[Dataset extract — start]

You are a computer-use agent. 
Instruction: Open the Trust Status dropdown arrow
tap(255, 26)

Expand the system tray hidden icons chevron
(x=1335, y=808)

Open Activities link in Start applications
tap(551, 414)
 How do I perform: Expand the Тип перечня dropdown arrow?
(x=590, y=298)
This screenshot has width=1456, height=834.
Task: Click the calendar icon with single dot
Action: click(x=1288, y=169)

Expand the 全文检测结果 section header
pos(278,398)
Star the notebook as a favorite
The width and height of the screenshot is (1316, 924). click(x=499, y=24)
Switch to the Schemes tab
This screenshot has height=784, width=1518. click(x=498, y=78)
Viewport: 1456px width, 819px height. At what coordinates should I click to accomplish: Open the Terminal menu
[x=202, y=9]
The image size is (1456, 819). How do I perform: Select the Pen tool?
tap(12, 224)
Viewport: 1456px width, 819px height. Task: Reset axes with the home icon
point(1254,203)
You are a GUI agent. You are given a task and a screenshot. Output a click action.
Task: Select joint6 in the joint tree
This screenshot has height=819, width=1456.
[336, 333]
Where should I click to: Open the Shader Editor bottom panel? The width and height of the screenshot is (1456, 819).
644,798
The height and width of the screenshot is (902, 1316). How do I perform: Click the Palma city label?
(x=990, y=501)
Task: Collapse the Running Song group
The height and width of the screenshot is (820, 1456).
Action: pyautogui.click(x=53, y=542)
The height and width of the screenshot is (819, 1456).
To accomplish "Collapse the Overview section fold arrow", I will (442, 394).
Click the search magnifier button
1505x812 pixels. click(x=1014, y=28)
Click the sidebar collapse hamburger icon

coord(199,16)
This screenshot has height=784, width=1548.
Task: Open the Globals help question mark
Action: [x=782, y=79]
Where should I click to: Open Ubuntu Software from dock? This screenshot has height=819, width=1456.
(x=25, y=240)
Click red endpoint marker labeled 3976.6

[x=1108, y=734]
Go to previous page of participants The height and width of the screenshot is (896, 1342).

[Dataset extract — finish]

§ Work to complete
Would you please give all of the entries above once more, exactly as they are?

§ Task answer
You are a computer-use agent. 
Instruction: Open the Trust Status dropdown arrow
tap(255, 26)

Expand the system tray hidden icons chevron
(x=1335, y=808)

Open Activities link in Start applications
tap(551, 414)
 How do I perform: Expand the Тип перечня dropdown arrow?
(x=590, y=298)
This screenshot has width=1456, height=834.
Task: Click the calendar icon with single dot
Action: click(x=1288, y=169)

Expand the 全文检测结果 section header
pos(278,398)
Star the notebook as a favorite
The width and height of the screenshot is (1316, 924). click(x=499, y=24)
Switch to the Schemes tab
This screenshot has height=784, width=1518. click(x=498, y=78)
Viewport: 1456px width, 819px height. At what coordinates should I click to accomplish: Open the Terminal menu
[x=202, y=9]
The image size is (1456, 819). How do I perform: Select the Pen tool?
tap(12, 224)
Viewport: 1456px width, 819px height. Task: Reset axes with the home icon
point(1254,203)
You are a GUI agent. You are given a task and a screenshot. Output a click action.
Task: Select joint6 in the joint tree
This screenshot has height=819, width=1456.
[336, 333]
Where should I click to: Open the Shader Editor bottom panel? The width and height of the screenshot is (1456, 819).
644,798
The height and width of the screenshot is (902, 1316). How do I perform: Click the Palma city label?
(x=990, y=501)
Task: Collapse the Running Song group
The height and width of the screenshot is (820, 1456).
Action: pyautogui.click(x=53, y=542)
The height and width of the screenshot is (819, 1456).
To accomplish "Collapse the Overview section fold arrow", I will (442, 394).
Click the search magnifier button
1505x812 pixels. click(x=1014, y=28)
Click the sidebar collapse hamburger icon

coord(199,16)
This screenshot has height=784, width=1548.
Task: Open the Globals help question mark
Action: [x=782, y=79]
Where should I click to: Open Ubuntu Software from dock? This screenshot has height=819, width=1456.
(x=25, y=240)
Click red endpoint marker labeled 3976.6

[x=1108, y=734]
Go to previous page of participants The height and width of the screenshot is (896, 1342).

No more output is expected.